L’attente était elle si grande que même le titan du divertissement ne pouvait arriver à satisfaire la foule sans se mettre à dos les ‘taste makers’ ? La question se pose tant il est vrai que ce film récolte a posteriori la palme de la critique tout en étant boudé par la liesse populaire. Le film hésite, c’est vrai, mais il ne doute que très peu.

Star Wars huitième du nom va donc corriger dans le désordre : les a priori, le manque de fun, le focus sur la sainte trinité de la saga, l’usage de la force, l’importance de la filiation, la tonalité de certains rôles. À commencer par la scène d’exposition, et le bombardement. Une scène réjouissante et généreuse en effets de tous genres.

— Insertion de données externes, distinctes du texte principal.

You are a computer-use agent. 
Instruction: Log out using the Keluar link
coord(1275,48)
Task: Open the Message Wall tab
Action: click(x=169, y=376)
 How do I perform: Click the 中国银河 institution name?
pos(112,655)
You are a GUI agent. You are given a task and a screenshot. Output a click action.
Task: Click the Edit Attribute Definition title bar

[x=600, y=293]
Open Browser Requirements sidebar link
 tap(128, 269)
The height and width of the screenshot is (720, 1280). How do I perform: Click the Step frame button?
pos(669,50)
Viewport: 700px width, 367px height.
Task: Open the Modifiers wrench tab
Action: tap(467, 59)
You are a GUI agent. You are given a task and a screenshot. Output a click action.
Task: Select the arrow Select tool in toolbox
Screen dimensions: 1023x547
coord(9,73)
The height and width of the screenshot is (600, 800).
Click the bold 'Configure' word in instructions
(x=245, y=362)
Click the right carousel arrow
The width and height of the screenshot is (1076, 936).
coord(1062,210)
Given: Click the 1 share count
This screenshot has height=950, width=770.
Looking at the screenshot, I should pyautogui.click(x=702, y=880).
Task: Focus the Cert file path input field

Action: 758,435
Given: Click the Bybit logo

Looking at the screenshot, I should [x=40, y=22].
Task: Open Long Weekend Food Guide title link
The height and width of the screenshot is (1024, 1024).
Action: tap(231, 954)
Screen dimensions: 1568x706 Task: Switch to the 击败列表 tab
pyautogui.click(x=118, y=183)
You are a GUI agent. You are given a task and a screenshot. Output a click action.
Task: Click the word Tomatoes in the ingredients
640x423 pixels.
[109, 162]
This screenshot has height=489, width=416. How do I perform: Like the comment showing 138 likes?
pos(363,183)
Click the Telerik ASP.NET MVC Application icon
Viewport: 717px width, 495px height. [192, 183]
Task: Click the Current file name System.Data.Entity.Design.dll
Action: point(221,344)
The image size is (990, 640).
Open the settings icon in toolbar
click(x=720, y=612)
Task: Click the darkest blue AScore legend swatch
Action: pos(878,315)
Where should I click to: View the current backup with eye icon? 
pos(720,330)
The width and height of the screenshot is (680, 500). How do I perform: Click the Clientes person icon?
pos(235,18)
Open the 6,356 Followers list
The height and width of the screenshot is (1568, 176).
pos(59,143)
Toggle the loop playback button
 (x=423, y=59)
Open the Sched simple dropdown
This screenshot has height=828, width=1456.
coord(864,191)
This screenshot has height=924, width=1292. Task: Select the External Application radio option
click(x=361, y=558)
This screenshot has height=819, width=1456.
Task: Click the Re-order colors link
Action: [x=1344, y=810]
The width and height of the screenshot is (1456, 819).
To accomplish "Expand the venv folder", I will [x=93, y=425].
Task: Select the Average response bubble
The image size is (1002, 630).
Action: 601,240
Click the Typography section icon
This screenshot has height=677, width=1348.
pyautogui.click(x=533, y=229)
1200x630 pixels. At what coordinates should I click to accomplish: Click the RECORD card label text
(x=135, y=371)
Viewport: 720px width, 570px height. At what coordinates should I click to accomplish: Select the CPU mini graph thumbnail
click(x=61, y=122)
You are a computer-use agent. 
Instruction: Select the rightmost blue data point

Le message est pourtant clair, la production veut nous en donner pour notre argent. Pourtant le choix du bombardement est une énigme. Un geste qui s’inscrit dans la lancée du Rogue One, à savoir, effacer au blanco le manichéisme relatif à la sacro-sainte rébellion. Le rebelle est un personnage en principe : ingénieux, capable, réactif. Mais selon le point de vue, le rebelle peut très bien être vu comme un terroriste. Le genre de résistant qui bombarde pour se défendre, mais qui bombarde quand même. Cela étant dit : il bombarde dans l’espace, là où la gravité ne permet pas – en principe – de bombarder.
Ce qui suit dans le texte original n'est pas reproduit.